サウナの発祥地として知られるフィンランドでは、国民3人に1つの割合でサウナが存在する。一戸建てだけでなく、複合住宅やホテル、企業や公共機関にも完備され、その数は国内で200万戸を超えると言われている(人口は約530万人)。フィンランド文化の象徴であるサウナは、フィンランド人にとってリラックスする場であり、交流の場として欠かせないものだ。

近年、フィンランド人のサウナに対する愛はさらに高まっており、その有り余るほどの愛情から多くの世界初サウナを生み出し、世界中で大きな話題を呼んでいる。今回はその中でも、特にユニークで、サウナ好きでなくとも一度は行ってみたくなる3つのサウナを紹介する。

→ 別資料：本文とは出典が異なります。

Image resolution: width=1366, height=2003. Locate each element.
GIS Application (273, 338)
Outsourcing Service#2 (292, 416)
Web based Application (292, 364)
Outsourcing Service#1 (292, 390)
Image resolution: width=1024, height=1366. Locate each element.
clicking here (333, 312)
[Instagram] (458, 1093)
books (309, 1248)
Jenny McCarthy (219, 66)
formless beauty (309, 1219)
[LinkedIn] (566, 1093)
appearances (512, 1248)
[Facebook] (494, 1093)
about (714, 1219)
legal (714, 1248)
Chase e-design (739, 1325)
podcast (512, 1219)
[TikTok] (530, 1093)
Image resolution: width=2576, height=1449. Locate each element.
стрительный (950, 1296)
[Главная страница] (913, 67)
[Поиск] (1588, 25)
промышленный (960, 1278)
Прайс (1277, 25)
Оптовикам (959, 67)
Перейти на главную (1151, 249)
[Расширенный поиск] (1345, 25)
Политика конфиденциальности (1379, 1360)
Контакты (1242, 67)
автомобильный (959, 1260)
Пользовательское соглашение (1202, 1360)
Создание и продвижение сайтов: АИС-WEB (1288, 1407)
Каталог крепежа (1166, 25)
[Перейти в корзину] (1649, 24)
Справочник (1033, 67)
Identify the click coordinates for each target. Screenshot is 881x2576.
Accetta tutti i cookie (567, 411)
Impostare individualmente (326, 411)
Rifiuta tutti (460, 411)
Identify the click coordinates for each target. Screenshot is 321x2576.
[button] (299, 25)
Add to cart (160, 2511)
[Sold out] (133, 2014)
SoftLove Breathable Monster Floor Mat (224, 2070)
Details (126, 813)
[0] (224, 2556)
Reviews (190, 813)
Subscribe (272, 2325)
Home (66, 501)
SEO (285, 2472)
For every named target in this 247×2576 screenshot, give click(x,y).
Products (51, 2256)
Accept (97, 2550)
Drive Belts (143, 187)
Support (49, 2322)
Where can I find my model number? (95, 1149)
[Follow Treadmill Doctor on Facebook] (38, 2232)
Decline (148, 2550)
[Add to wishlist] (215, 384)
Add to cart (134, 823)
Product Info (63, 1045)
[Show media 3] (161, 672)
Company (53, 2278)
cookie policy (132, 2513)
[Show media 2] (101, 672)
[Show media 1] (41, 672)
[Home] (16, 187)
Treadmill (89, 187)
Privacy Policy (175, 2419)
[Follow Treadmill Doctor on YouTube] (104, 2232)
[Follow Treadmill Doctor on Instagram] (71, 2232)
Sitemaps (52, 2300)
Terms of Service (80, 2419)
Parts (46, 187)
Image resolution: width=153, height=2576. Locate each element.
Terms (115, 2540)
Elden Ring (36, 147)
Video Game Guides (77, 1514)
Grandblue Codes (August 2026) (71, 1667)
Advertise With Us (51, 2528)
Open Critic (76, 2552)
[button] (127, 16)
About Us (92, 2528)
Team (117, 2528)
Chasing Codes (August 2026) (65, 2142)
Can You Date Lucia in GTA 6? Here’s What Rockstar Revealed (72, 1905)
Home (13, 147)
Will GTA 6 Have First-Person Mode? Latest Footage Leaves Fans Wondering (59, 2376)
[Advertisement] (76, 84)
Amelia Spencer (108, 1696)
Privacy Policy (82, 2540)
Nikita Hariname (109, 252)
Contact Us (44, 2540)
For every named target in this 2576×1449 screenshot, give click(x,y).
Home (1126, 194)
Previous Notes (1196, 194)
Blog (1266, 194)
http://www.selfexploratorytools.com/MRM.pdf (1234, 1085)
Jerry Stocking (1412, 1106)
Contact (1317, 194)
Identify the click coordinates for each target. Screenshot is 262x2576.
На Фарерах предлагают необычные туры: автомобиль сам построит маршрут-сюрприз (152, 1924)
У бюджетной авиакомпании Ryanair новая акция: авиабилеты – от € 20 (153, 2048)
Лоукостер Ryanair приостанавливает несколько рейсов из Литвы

一つ目は、昨年オープンしたヘルシンキ市内にある「バーガーキング」サウナ。大手ハンバーガーチェーンのバーガーキングが、多くのヘルシンキ市民からの要望により、2015年にヘルシンキ市内の店舗に2015年に貸切サウナをオープンさせた。15人ほど収容可能なサウナは、店舗から予約をすることができ、ビジネス・ミーティングやスポーツ観戦にも使用可能。サウナから注文もでき、部屋までハンバーガーを店員が運んできてくれる。また、メディアラウンジには55インチテレビとプレイステーション4も設置。シャワールーム、ロッカールーム、ランドリールーム、バスルームも完備。ゲストはサウナルームから注文ができ、スパまで持ってきてくれる。お店では特製のバーガーキングのロゴが入ったタオルやバスローブを、お土産として購入することができる。
【入場料】€250〜€300(3時間で)食事代は別費

サウナ
写真提供:RESTEL

二つ目は、世界初サウナ観覧車「スカイサウナ」。ヘルシンキ市内に2年前にオープンした巨大観覧車「スカイウィール」に(こちらも市民の強い要望により)遂にサウナ専用ゴンドラが登場。最高到着地点130フィートから、サウナに入りながらヘルシンキ市内の夜景やバルト海が広がる絶景を楽しむことができると、すでに予約が殺到中だそうだ。最高室内温度は90C。熱さに慣れていない方のために、外の空気を取り込む小窓付で、旅行者にも安心。また、サウナ・ゴンドラを待つ間、ジャグジーやテラスでは飲み物が提供される。なお、乗車年齢には制限があり、18歳以上となっている。
【入場料】240€〜(1時間で、1~4人収容)*延滞時間は正規金額の半額

サウナ
写真提供:SkyWheel Helsinki

そして三つ目は、フィンランドの大学生たちがサウナ発祥地としての誇りを取り戻すために完成させた世界最大のサウナ。ヘルシンキ郊外のエスポーにある310平方メートルを誇るこの世界最大のサウナは、2016年4月にアールト大学の学生たちの手によって、たった5日間で建設された。これまでの世界最大サウナ(約166平方メートル)はドイツにあったが、この事実を知ったアールト大学の学生たちが、サウナ発祥地として一念発起。5月1日の“Vappu(ヴァップ)”と呼ばれる記念日に向けて、サウナは毎晩オープンしている。“Vappu”はフィンランドでは労働の日でもあり、学生のお祭りでもある。しかし残念ながら、こちらは短期プロジェクトとして制作されたため、プロジェクト終了とともに解体される予定だ。

サウナ
撮影:Mikko Autio

サウナ愛あふれる国フィンランドには、まだまだ多くのユニークなサウナが存在する。フィンランド最大の文化的資産であると同時に多くの謎に包まれているサウナ。是非フィンランドを訪れ、日本にはないユニークなサウナ体験をしてみてほしい。